Ego-centric scene memory content after a successful active object search task. After several saccadic eye movements, the hypotheses lead to one identified object instance.
Aspect Graph based multi-view representation of an object.

In order to perceive and act in human-centered environments, the humanoid robot ARMAR-III needs the ability to adapt to inherent changes in such environments. In particular, the robot is confronted with different objects every day. In order to allow the robot for adapting to previously unobserved objects, we take an integrated view on the acquisition of object representations and the application of such representations in recognition tasks. Both, acquisition and recognition should be achieved online. For our research, the ability of ARMAR-III to use its motor capabilities in order to solve ill-posed problems in vision is exploited.

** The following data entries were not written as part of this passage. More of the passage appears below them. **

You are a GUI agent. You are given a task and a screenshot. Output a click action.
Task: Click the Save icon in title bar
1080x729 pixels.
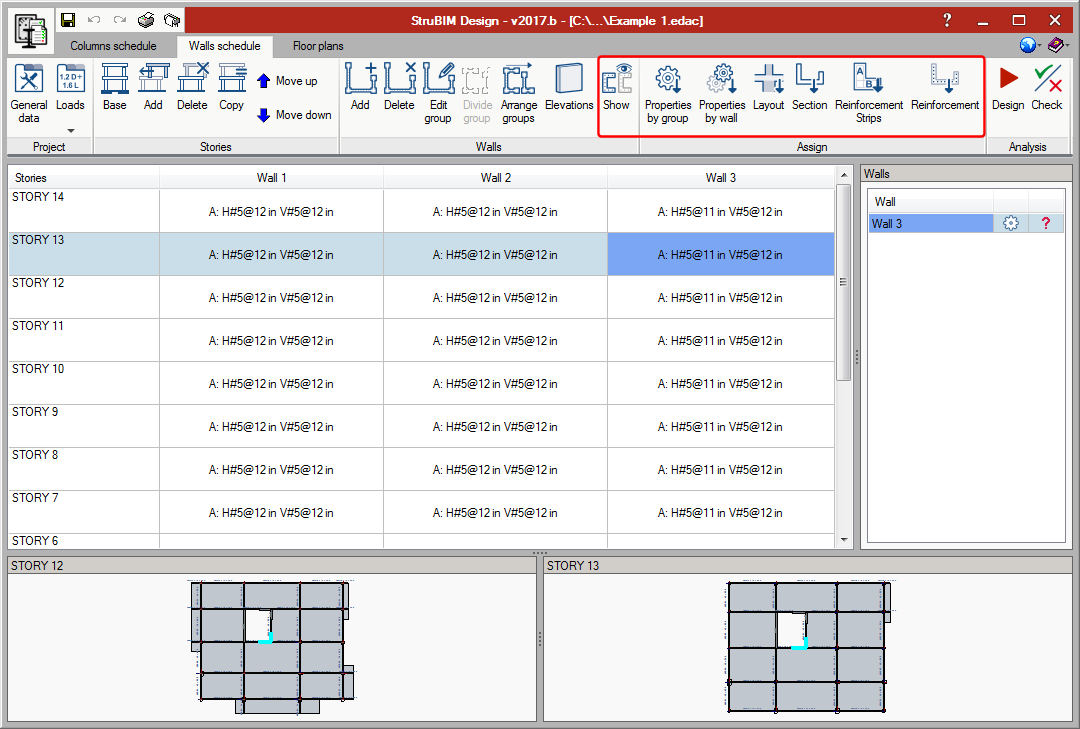click(x=68, y=20)
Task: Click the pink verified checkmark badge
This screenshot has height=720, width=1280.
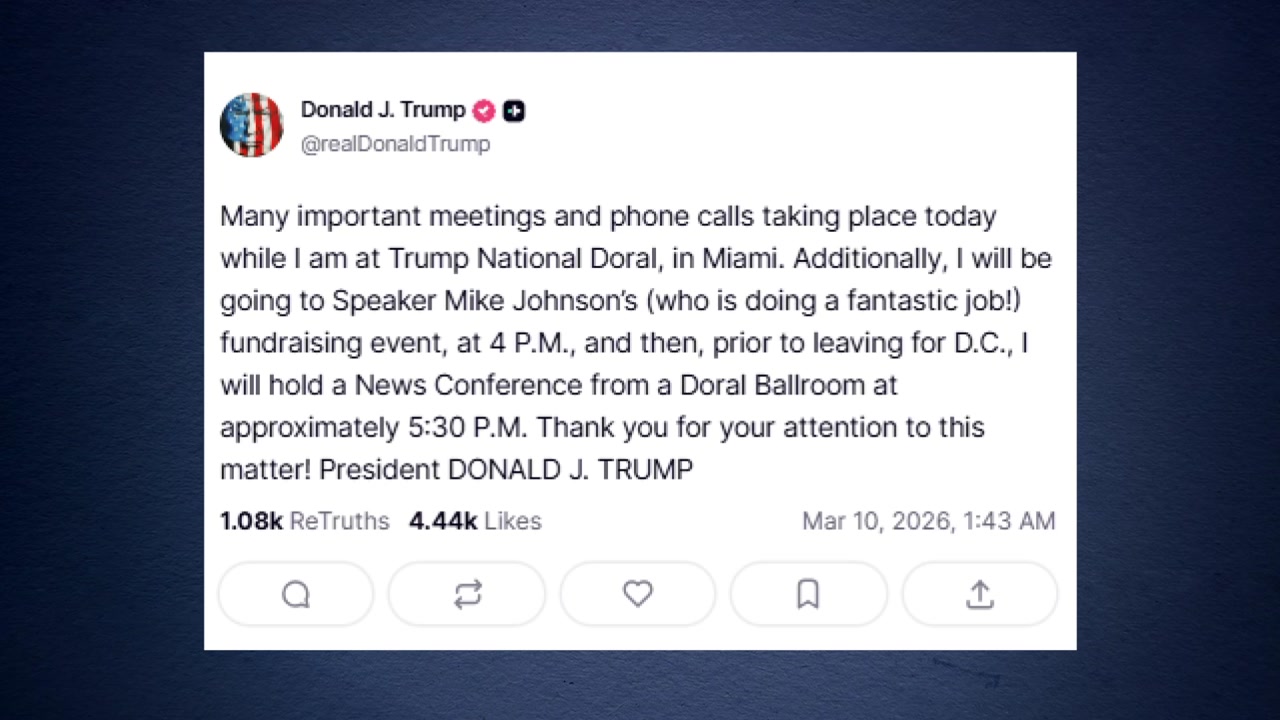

Object representations are generated autonomously from an object held in the five-fingered hand. Different salient views of the held object are explored by exploiting the redundancy of the arm. The object is segmented from the hand and background based on Bayesian filtering and fusion techniques. In order to reduce the number of acquired views, we investigate solutions for determining the next best view during exploration.

The resulting object views are accumulated in an aspect-graph based representation. Prototypical views for each feature channel are generated based on similarities between views in order to achieve a compact representation. These multi-view representations are used in active visual search tasks. The humanoid robot ARMAR-III is equipped with one foveal and one perspective stereo camera pair. Processing in the perspective images generates hypotheses of locations of object instances in the scene. The foveal images are used to verify the generated hypotheses. Therefore, a top-down attention scheme is proposed, which directs the gaze of the foveal camera based on spherical winner-takes-all networks. The information collected during the saccadic eye movement are accumulated within an ego-centric scene memory which guarantees consistency and persistency between the real world and the internal model of the scene.

Implementing the complete chain from exploration of unknown objects to recognition in a visual search tasks supports the incremental generation of world-knowledge in terms of visual object representations on the system. In order to apply such representations in manipulation tasks, a strong connection to haptic representations is necessary. We focus on this issue in the Multimodal Exploration section.